• Instructions to follow:
Type the records out again in full, exactly.

(Saved entries)
_ _ _ _ _
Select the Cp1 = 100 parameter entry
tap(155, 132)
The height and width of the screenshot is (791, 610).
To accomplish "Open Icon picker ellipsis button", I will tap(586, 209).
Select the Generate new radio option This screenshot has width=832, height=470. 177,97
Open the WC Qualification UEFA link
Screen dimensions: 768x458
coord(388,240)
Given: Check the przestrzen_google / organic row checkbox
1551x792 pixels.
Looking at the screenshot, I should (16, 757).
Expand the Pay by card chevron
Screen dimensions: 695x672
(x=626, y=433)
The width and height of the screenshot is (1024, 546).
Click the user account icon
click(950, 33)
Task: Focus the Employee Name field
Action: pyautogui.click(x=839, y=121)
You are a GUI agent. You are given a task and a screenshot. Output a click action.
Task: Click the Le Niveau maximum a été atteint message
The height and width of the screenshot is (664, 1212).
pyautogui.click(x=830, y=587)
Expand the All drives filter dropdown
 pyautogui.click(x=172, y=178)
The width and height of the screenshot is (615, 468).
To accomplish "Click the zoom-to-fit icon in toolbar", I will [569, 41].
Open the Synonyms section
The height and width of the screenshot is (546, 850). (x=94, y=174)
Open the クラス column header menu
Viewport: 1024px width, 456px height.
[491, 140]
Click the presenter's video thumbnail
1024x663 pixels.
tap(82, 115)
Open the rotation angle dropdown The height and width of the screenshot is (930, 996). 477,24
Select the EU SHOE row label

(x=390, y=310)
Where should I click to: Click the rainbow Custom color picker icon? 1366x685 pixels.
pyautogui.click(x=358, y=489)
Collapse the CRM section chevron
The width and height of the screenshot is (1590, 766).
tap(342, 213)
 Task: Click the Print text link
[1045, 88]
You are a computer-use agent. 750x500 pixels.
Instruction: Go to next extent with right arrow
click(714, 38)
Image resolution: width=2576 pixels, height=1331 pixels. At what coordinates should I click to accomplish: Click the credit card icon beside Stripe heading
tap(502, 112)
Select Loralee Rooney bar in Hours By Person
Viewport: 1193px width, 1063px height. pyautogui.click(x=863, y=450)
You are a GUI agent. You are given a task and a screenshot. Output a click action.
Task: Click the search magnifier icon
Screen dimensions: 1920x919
_ _ _ _ _
• Task result:
Select the Cp1 = 100 parameter entry
tap(155, 132)
The height and width of the screenshot is (791, 610).
To accomplish "Open Icon picker ellipsis button", I will tap(586, 209).
Select the Generate new radio option This screenshot has width=832, height=470. 177,97
Open the WC Qualification UEFA link
Screen dimensions: 768x458
coord(388,240)
Given: Check the przestrzen_google / organic row checkbox
1551x792 pixels.
Looking at the screenshot, I should (16, 757).
Expand the Pay by card chevron
Screen dimensions: 695x672
(x=626, y=433)
The width and height of the screenshot is (1024, 546).
Click the user account icon
click(950, 33)
Task: Focus the Employee Name field
Action: pyautogui.click(x=839, y=121)
You are a GUI agent. You are given a task and a screenshot. Output a click action.
Task: Click the Le Niveau maximum a été atteint message
The height and width of the screenshot is (664, 1212).
pyautogui.click(x=830, y=587)
Expand the All drives filter dropdown
 pyautogui.click(x=172, y=178)
The width and height of the screenshot is (615, 468).
To accomplish "Click the zoom-to-fit icon in toolbar", I will [569, 41].
Open the Synonyms section
The height and width of the screenshot is (546, 850). (x=94, y=174)
Open the クラス column header menu
Viewport: 1024px width, 456px height.
[491, 140]
Click the presenter's video thumbnail
1024x663 pixels.
tap(82, 115)
Open the rotation angle dropdown The height and width of the screenshot is (930, 996). 477,24
Select the EU SHOE row label

(x=390, y=310)
Where should I click to: Click the rainbow Custom color picker icon? 1366x685 pixels.
pyautogui.click(x=358, y=489)
Collapse the CRM section chevron
The width and height of the screenshot is (1590, 766).
tap(342, 213)
 Task: Click the Print text link
[1045, 88]
You are a computer-use agent. 750x500 pixels.
Instruction: Go to next extent with right arrow
click(714, 38)
Image resolution: width=2576 pixels, height=1331 pixels. At what coordinates should I click to accomplish: Click the credit card icon beside Stripe heading
tap(502, 112)
Select Loralee Rooney bar in Hours By Person
Viewport: 1193px width, 1063px height. pyautogui.click(x=863, y=450)
You are a GUI agent. You are given a task and a screenshot. Output a click action.
Task: Click the search magnifier icon
Screen dimensions: 1920x919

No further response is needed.